Reflections from a modestly ranked journalist, eccentric, visionary, and Twitter user.
I’m not sure if you’re aware, but right now, you are reading the—as we in the business call it—”opening gambit” of the third most popular local journalist in Madison, according to Isthmus’ 2016 MadFaves Poll. I am also Madison’s third-favorite local eccentric, and run Madison’s third-favorite Twitter account. I’m also a visionary; or at least the second-most visionary individual with a Madison zip code. That’s also according to the Isthmus poll.
Now you’re probably thinking: How do I not know the guy who nearly beat Thong Cape Scooter Man for favorite local eccentric? Well, that’s because I used my modest social media clout—and my rakish charm—to swing like Tarzan into the voting for those four categories. I was a finalist in four #MadFaves categories. This is my story.
My campaign to be named any number of “favorite” local things was partly for personal edification—I am not lying to you or to myself when I say my Twitter is better than the Wisconsin Union’s; they only won because people from Verona without relevant social media accounts like the Terrace more than they like tweets about the existential crisis I go through when I clip my toenails. My other motivation was to create a sort of art project about local popularity polls. Local popularity polls are—in the categories awarding individuals—insidious, and, in the categories awarding small businesses, unduly influential and important.

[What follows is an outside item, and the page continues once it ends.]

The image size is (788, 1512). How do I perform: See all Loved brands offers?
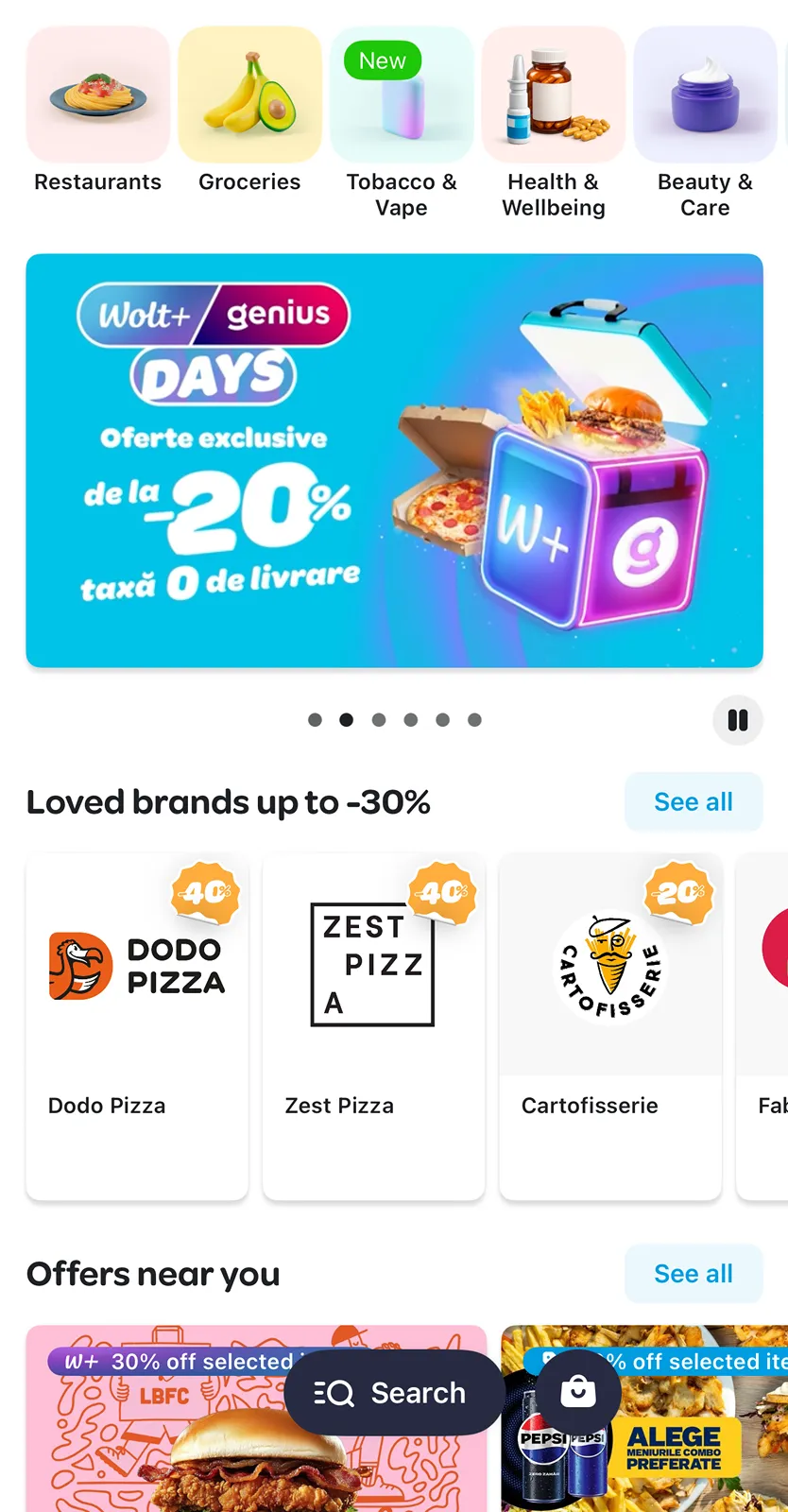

Let’s address the latter part first. The wins in the business categories are important for places that rely on Google traffic to get people who aren’t aware of them to try them out. My ladies at Bad Dog Frida deserve more than popping up high on “Best Madison Pet Store”; the help they’ve given me with my lunatic dog can’t be captured in a piece of paper from Isthmus. Publications like Isthmus and Madison Magazine use their annual polls to sell advertising, asking businesses to buy ads in issues they might be mentioned in and they know will be read, since “Best Of” issues move a paper or magazine better than about anything. I realize this is a function of print media’s business model, but let’s use our resources to sell ads on important work like this article hectoring the police about that kid who hung out in a hammock all summer around the corner from where Paul Soglin and his police force waged their latest offensive against the disadvantaged in our community. Let’s not try to sell ads on lists that celebrate easily manipulated popularity polls.
And then back to that first part: the categories for individuals to win are a joke, especially in how and why people win. I am basically proof positive for every bit of chicanery you’ve ever suspected in these polls. How is it possible that a guy who doesn’t even live here is able to win Best Local Rapper over a guy who literally shook Michelle Obama’s hand for the important work he does in our community (or for that matter over CRASHprez, the best local rapper and writer, if we’re keeping it 100)? [Editor’s note: CRASHprez, aka Michael Penn II, writes for both Tone Madison and Vinyl Me, Please, where Andrew Winistorfer is an editor.] How can a singer-songwriter who decamped for New York City months ago win in her category? How can a rock band whose most high-profile gig is a karaoke night—no shots, Gomeroke is awesome—win best rock band? How can a guy you have never heard of end up as the second most visionary person this year? Because local popularity polls are easy to manipulate and Isthmus’ is especially shady: You would think current residency in a city would at least be the bare minimum you could expect for a winner in a local favorites poll. No amount of “he considers the city his hometown” can mask the deficiencies in this thing.
But of course, not everyone can do this: you still need to be able to get people to vote for you. I actually had a lot of fun appealing to the people who follow me on social media to vote for me. I invented hashtags (#MakeMadisonStorfAgain) and reminded them every couple days to vote. I told them my victories would also be theirs. So these four losses are also their fault. But thanks to them, my name will forever lurk in Isthmus’ archive of Annual Manuals, and for that, I’m grateful. Shout out to cousin Troy, and Aunt Patty, and my mom and my dad, and everyone at Vinyl Me, Please for voting for me at least twice.
And maybe this all reads like sour grapes. Maybe it reads like a guy who thought he might win a category or two on a lark, and now he’s mad he didn’t. And maybe I eventually let myself believe I could actually win a certificate from a publication that I used to freelance for and quit because of its poor editing practices. Maybe I wanted the recognition that comes with my name being printed next to a 1 on a piece of paper for a little while, dumb poll or not. I’m also a bit annoyed that the listing in the “journalist” category refers to me as a “freelancer” rather than as an editor at Vinyl Me, Please—the full-time job I have held all year, and which I list specifically on Madison’s third-favorite Twitter account. Of course, we also don’t know how the process really works once the votes are in, or if there’s some way Isthmus might (perhaps understandably) try to correct for a stunt campaign skewing the results. But being that I gatecrashed this poll, I know numbers can be juked and people can be mobilized, so I’m not in much place to impugn the integrity of the process.
Or maybe my lark ran into the wall it was destined to all along; a guy who is well known enough—and has social media followers who like him enough—to be the third most popular at something in a given city in a given year. I kinda like that better anyway.